WHAT TO DO:
a: Transcribe the stretch from "2. Spin-0 Mediators" through "with SM neutrinos." in the excerpt on BSM models that generate NSIs.
b: In the excerpt on BSM models that generate NSIs, what is the stated purpose of canceling the dimension-6 contributions in the dimension-8 toy model?

TEXT FOR ANALYSIS:
Content starts

The authors analyze three classes of minimal BSM models that generate NSIs at tree-level via dimension-6 operators, and one scenario involving dimension-8 operators.

A. Models Studied

1. Spin-1 Mediators (Gauge Bosons):
   • $Z'_{B-L}$: A $U(1)_{B-L}$ gauge boson coupling universally to quarks and leptons.
   • Axial-Vector $Z'$: A $U(1)$ extension with specific charges to generate significant axial-vector NSIs (which are invisible to oscillations but visible in inelastic scattering).
2. Spin-0 Mediators (Scalar Leptoquarks):
   • An electroweak doublet scalar leptoquark $\Omega(3, 2, 1/6)$.
   • Two specific flavor scenarios: Muon-philic ($\lambda_{\mu d} \neq 0$) and Tau-philic ($\lambda_{\tau d} \neq 0$).
3. Spin-1/2 Mediators (Heavy Neutral Leptons - HNLs):
   • SU(2) singlet pseudo-Dirac fermions mixing with SM neutrinos.
   • Scenarios: Mixing exclusively with $\nu_e$, $\nu_\mu$, or $\nu_\tau$.
4. Dimension-8 Operators:
   • A "toy model" with both scalar and vector leptoquarks to generate dimension-8 operators (Eq. 9) while canceling dimension-6 contributions via fine-tuning, specifically to evade charged-lepton constraints.

Content ends

SOURCE DATA:
Content starts

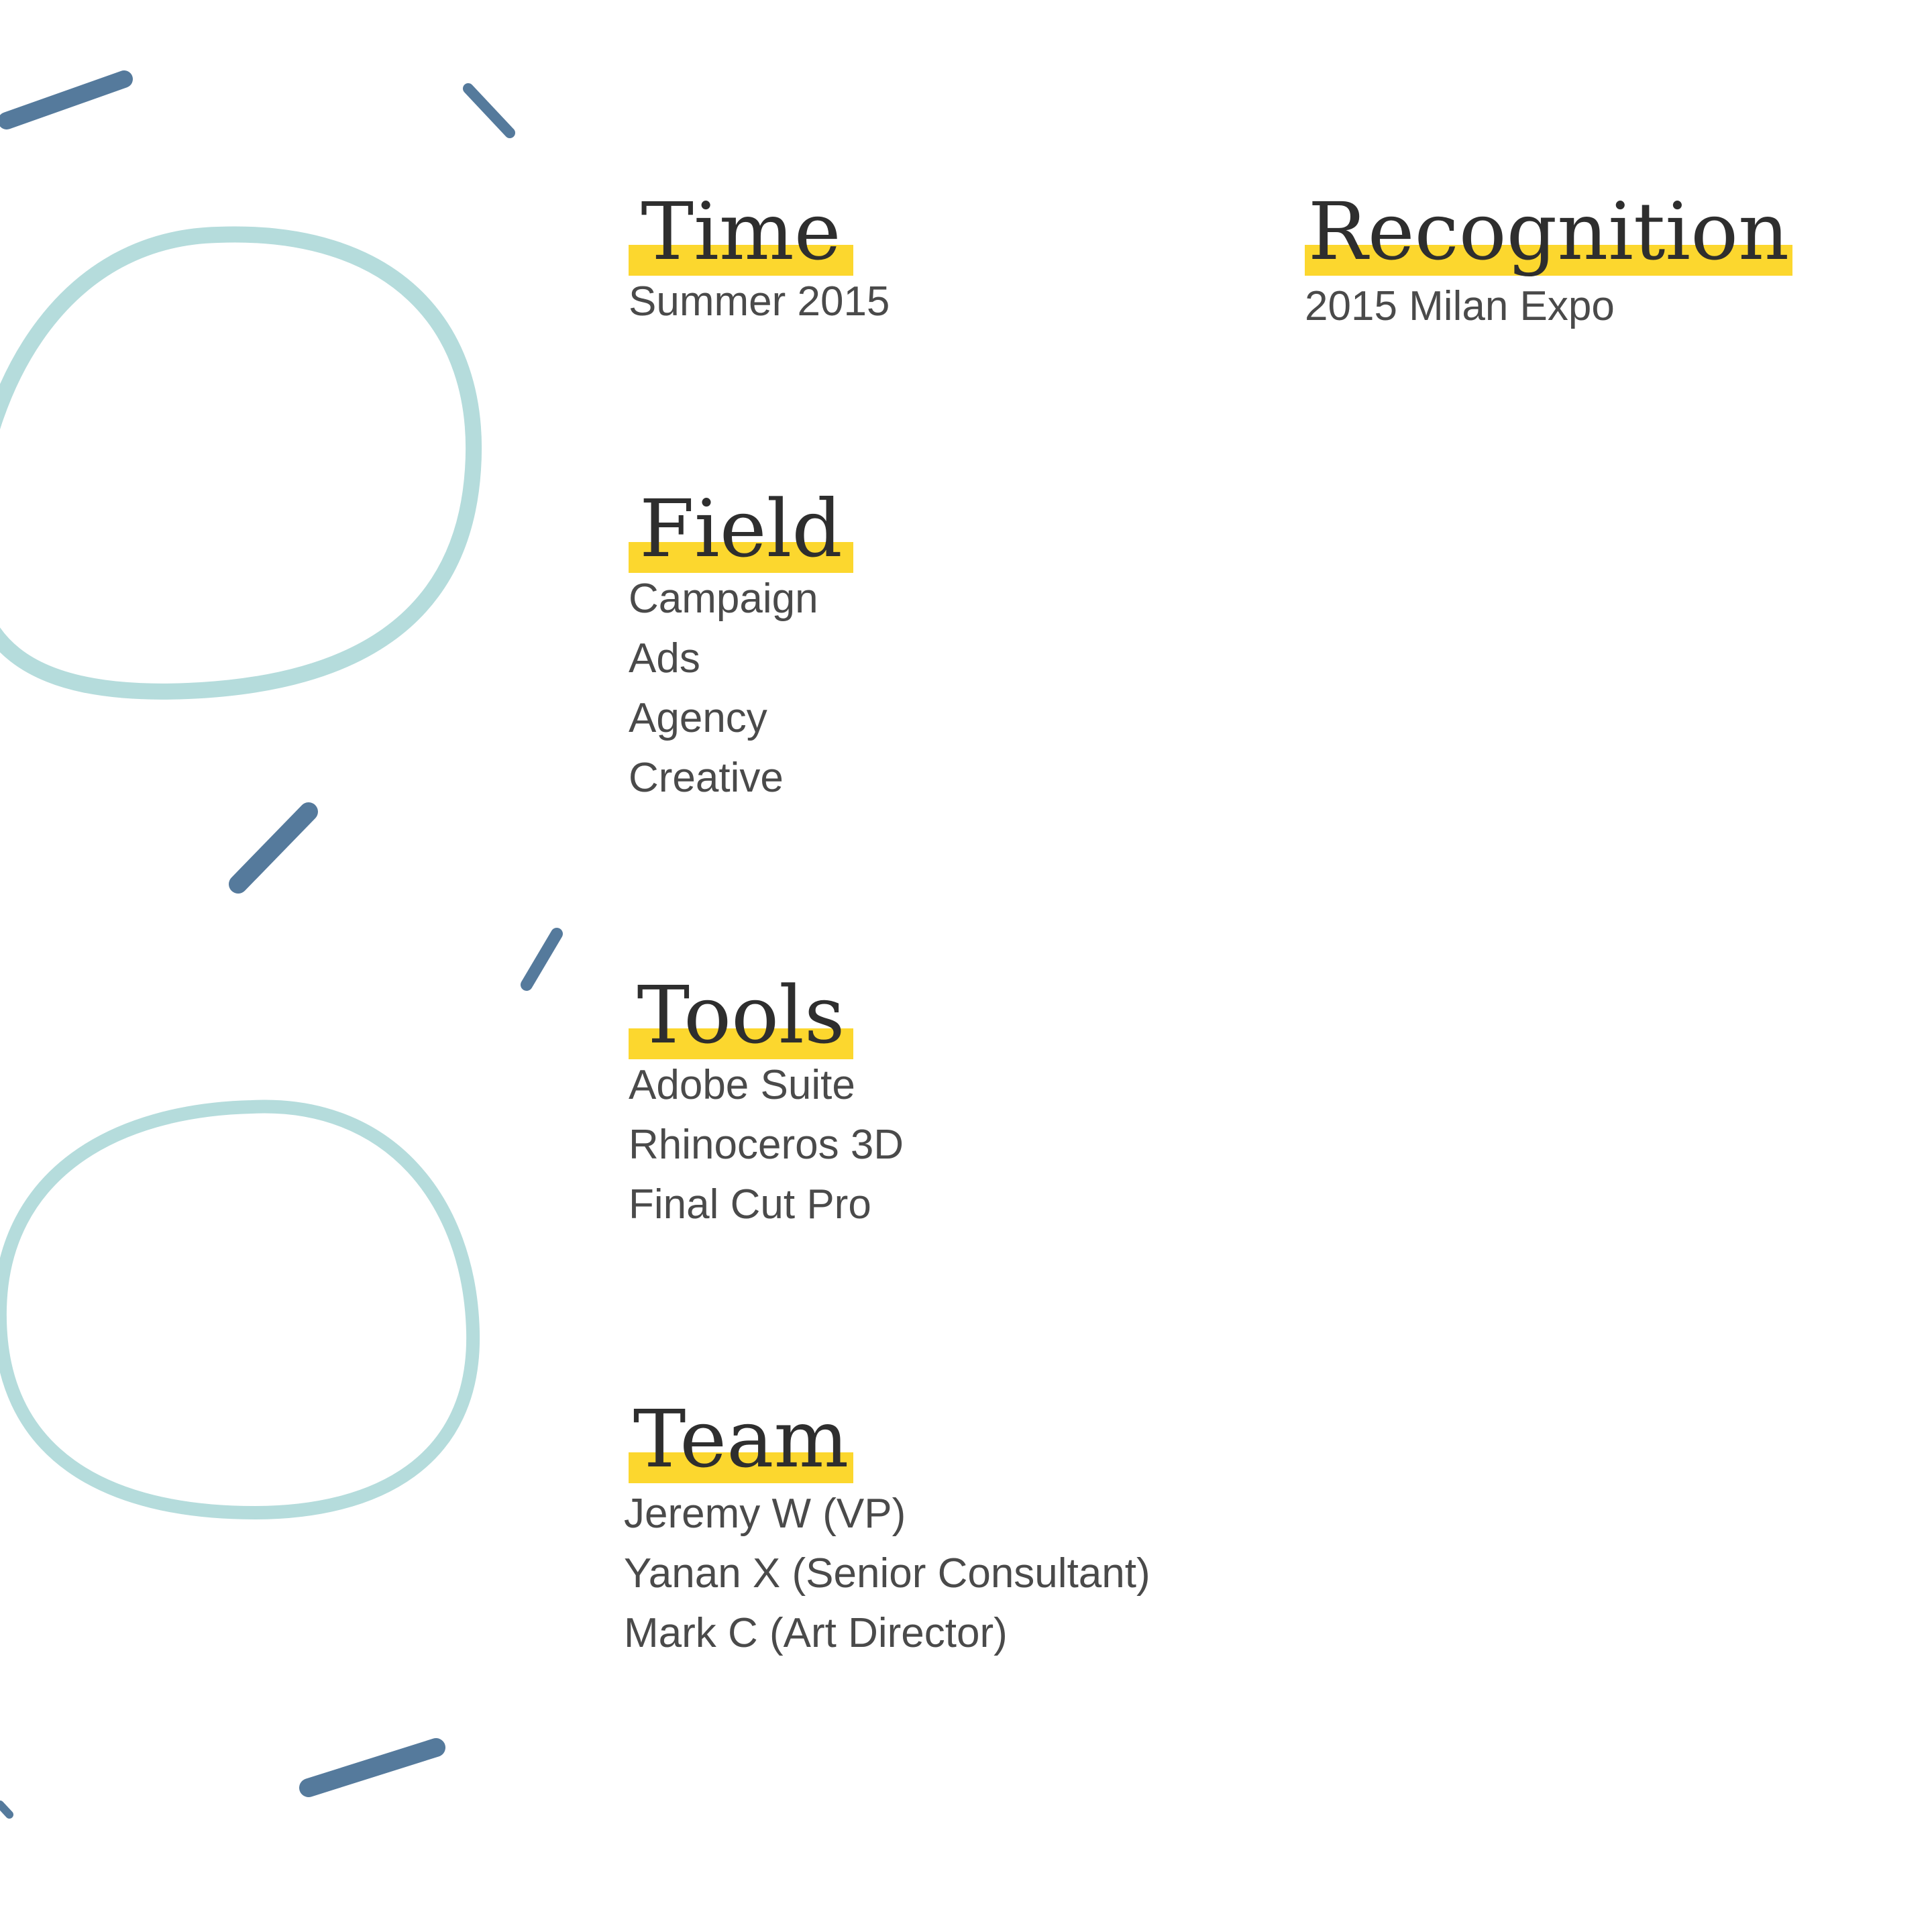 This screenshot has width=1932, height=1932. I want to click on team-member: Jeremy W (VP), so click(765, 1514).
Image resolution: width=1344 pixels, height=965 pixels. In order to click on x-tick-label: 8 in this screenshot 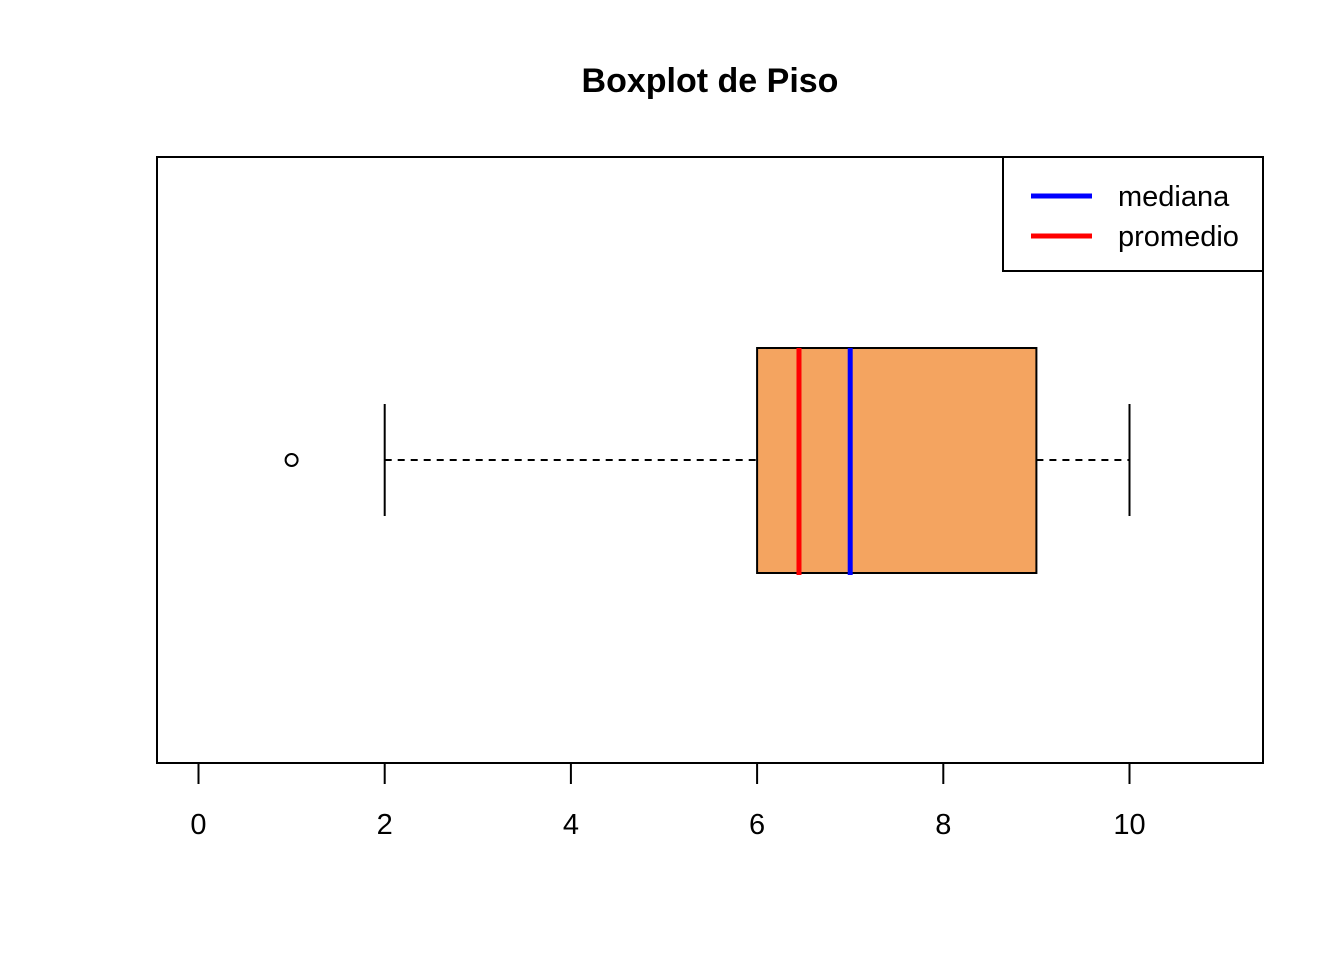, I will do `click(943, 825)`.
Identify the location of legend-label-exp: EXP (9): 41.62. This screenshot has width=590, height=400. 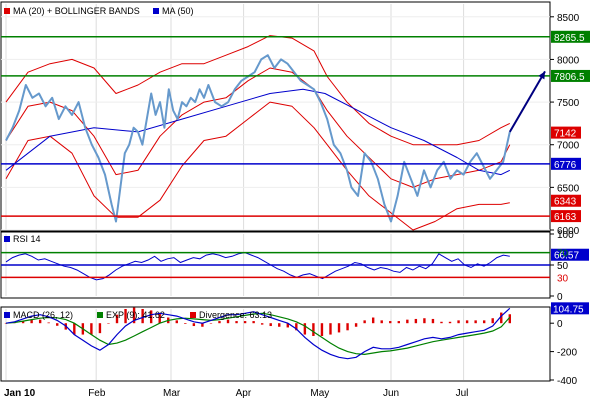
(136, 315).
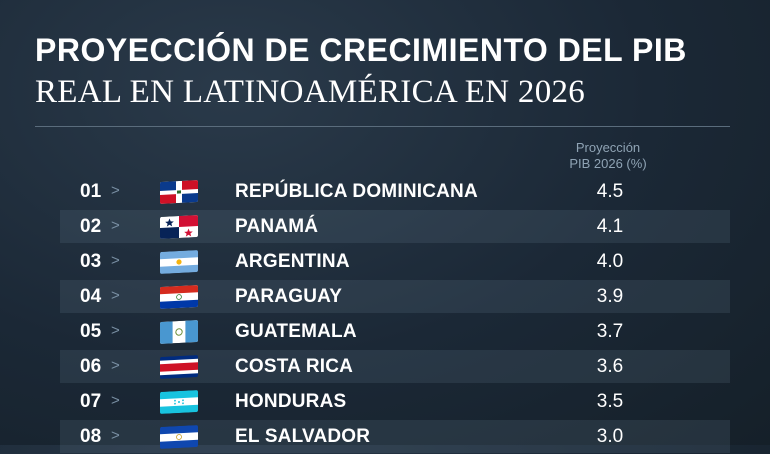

Content ends

ACTIVITY ANSWERS:
a:
2. Spin-0 Mediators (Scalar Leptoquarks):
   • An electroweak doublet scalar leptoquark $\Omega(3, 2, 1/6)$.
   • Two specific flavor scenarios: Muon-philic ($\lambda_{\mu d} \neq 0$) and Tau-philic ($\lambda_{\tau d} \neq 0$).
3. Spin-1/2 Mediators (Heavy Neutral Leptons - HNLs):
   • SU(2) singlet pseudo-Dirac fermions mixing with SM neutrinos.

b: To evade charged-lepton constraints.